:: Dataset entries ::

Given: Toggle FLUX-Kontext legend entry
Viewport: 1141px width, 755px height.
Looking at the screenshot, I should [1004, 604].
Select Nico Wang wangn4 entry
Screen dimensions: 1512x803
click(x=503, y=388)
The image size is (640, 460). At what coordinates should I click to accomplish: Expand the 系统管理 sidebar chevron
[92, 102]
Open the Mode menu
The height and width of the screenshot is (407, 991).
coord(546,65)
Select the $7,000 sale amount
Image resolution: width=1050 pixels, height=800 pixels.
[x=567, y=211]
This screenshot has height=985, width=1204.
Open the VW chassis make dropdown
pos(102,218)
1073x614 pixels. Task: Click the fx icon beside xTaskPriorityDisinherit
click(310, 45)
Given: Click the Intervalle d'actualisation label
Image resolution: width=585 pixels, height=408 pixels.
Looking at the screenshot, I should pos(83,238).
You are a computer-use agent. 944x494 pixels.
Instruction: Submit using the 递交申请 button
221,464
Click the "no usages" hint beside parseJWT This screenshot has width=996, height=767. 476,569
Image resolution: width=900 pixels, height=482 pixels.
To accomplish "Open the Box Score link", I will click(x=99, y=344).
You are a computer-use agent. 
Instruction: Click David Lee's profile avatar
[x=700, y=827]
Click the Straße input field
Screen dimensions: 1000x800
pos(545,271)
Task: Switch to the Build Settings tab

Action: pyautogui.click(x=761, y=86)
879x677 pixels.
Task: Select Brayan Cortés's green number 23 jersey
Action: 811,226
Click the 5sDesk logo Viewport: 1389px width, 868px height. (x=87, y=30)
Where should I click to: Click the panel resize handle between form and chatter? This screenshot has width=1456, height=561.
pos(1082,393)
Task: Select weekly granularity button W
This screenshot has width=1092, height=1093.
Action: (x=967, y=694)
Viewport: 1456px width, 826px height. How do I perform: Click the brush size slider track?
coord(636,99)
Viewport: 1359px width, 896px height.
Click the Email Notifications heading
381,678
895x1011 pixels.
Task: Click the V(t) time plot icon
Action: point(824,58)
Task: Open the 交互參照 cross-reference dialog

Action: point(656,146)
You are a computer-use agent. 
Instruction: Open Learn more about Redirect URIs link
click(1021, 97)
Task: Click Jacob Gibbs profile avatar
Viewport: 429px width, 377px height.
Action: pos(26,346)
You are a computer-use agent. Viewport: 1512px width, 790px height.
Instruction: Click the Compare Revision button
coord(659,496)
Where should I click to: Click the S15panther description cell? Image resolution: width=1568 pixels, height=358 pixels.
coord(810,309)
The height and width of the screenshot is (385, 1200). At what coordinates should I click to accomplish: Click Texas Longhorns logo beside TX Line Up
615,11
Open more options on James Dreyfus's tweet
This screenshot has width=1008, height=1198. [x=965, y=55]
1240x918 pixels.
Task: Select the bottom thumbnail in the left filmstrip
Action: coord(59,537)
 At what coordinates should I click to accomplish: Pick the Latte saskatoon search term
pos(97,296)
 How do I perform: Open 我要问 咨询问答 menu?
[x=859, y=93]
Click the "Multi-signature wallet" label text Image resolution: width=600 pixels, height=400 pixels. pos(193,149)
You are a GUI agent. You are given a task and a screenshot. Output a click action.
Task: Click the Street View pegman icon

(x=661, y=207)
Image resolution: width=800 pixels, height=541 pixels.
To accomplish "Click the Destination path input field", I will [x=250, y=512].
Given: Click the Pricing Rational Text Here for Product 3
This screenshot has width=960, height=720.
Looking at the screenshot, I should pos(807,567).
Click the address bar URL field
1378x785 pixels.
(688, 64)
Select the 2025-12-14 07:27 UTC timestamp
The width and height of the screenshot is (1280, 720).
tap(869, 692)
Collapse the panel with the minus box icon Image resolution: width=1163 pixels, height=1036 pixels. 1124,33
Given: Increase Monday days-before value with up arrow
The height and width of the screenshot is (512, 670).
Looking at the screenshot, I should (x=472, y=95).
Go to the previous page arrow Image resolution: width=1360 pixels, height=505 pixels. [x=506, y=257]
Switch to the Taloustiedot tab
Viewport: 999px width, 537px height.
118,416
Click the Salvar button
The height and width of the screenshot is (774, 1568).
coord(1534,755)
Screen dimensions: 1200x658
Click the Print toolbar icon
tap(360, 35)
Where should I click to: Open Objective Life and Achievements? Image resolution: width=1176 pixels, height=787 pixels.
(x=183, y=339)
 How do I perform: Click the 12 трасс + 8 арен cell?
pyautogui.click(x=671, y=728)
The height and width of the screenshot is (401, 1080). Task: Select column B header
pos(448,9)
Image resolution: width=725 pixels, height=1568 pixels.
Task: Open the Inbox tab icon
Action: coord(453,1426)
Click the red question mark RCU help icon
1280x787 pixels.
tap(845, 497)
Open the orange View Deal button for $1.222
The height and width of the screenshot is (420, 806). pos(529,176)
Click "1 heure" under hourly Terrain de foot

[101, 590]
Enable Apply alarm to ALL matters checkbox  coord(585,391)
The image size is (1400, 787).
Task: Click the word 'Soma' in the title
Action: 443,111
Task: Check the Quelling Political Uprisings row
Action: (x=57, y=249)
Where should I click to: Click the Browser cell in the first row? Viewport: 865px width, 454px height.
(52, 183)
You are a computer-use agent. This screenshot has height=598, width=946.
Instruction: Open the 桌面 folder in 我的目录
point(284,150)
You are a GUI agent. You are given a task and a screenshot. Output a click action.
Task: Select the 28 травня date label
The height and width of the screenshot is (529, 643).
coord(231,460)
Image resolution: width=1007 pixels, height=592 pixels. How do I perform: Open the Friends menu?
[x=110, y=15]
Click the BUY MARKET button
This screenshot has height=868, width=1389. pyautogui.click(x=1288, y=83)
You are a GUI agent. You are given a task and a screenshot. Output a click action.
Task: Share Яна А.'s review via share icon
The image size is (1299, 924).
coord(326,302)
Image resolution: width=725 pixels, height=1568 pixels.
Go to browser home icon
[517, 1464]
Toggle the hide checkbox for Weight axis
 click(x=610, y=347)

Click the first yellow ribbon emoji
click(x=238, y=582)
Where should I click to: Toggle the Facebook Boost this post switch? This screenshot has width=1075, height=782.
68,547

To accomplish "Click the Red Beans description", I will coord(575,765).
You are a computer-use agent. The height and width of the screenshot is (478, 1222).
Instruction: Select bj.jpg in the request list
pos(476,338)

:::

_Your objective_.
Your task is to count the lines in the material containing the word "arrow" and to state only that number.

_Result below_.
2